What you should do =
From the first line of the listing below to the line containing "Select the highlighted 政务公开 navigation tab", write out everything exactly. No pictures.

Exercise data =
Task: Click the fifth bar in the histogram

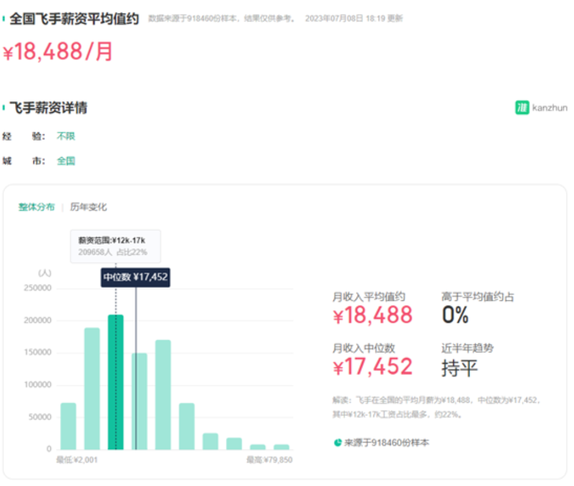Action: click(163, 395)
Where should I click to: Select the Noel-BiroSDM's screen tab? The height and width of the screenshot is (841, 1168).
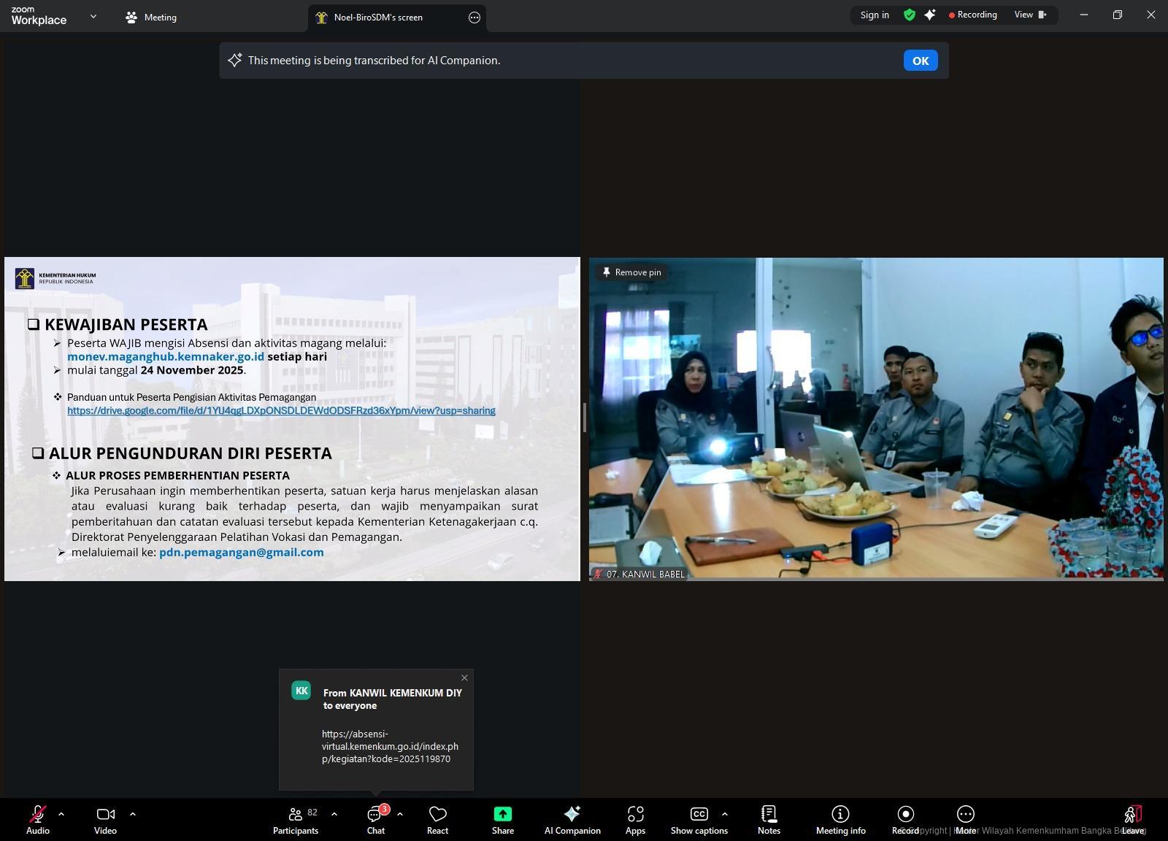(x=378, y=18)
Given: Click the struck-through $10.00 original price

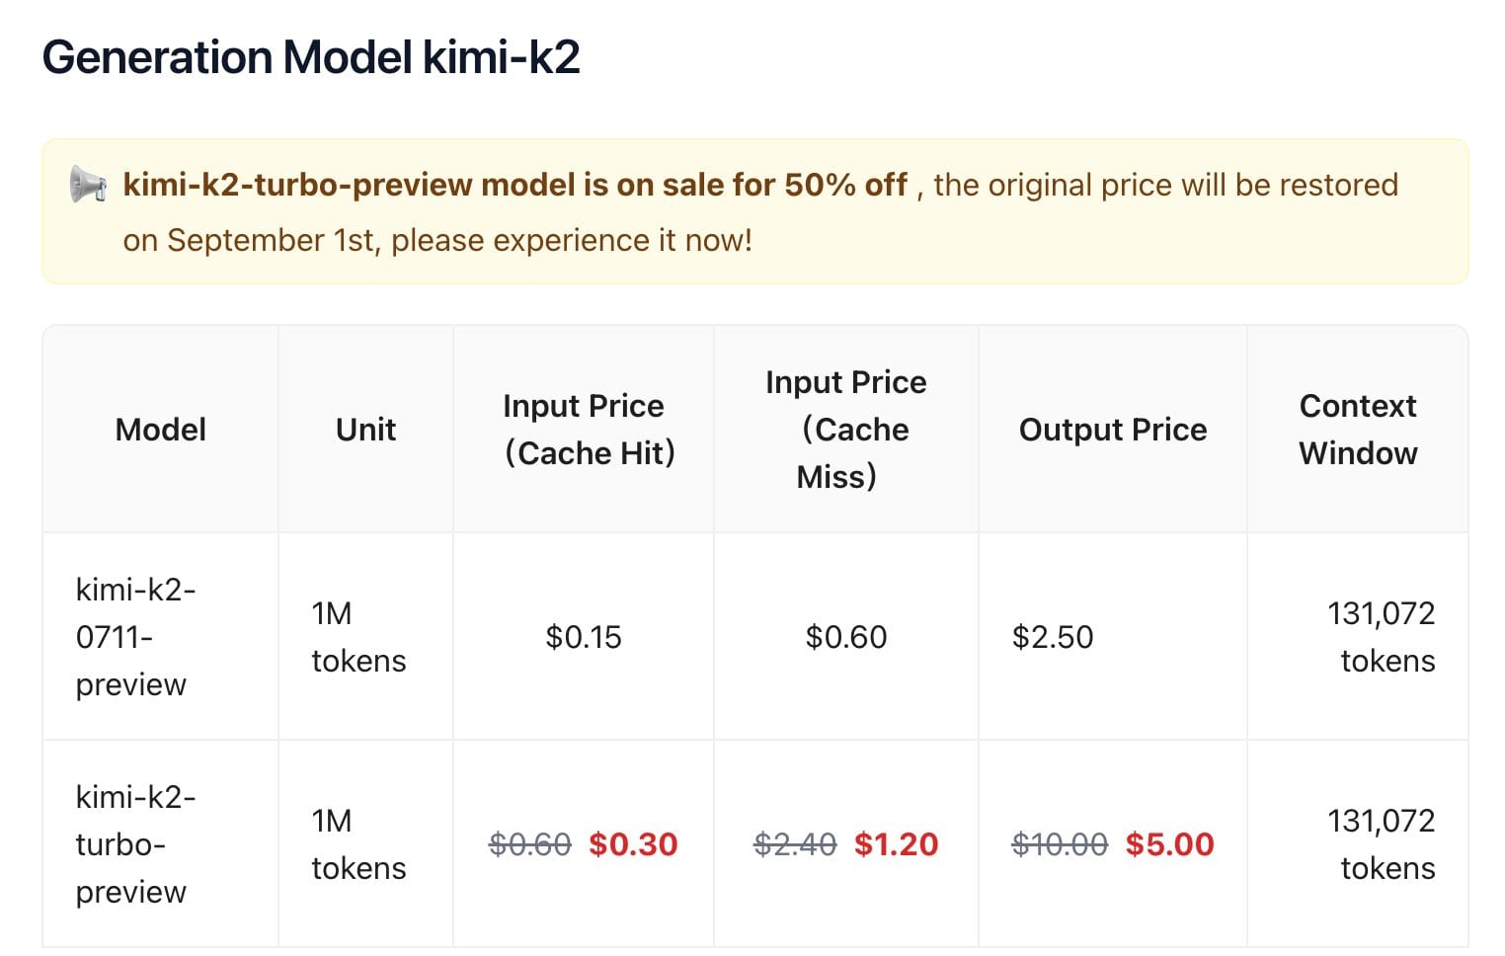Looking at the screenshot, I should 1060,844.
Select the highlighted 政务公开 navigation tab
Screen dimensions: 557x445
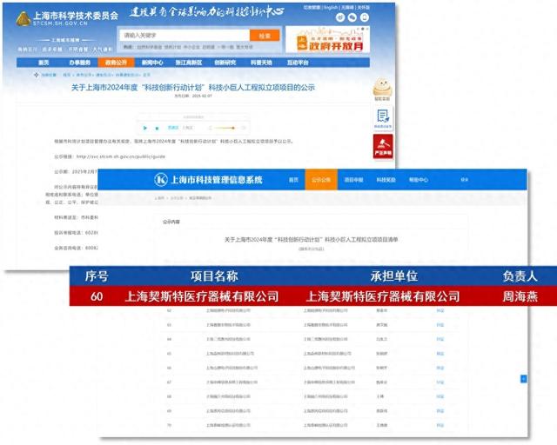tap(116, 63)

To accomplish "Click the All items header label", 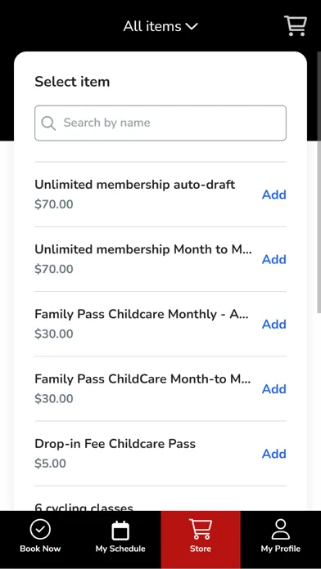I will pos(152,26).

Answer =
Task: Click the fifth bar in the histogram

Action: click(163, 395)
Where should I click to: Select the Noel-BiroSDM's screen tab? The height and width of the screenshot is (841, 1168).
(x=378, y=18)
Given: Click the struck-through $10.00 original price

Looking at the screenshot, I should 1060,844.
Select the highlighted 政务公开 navigation tab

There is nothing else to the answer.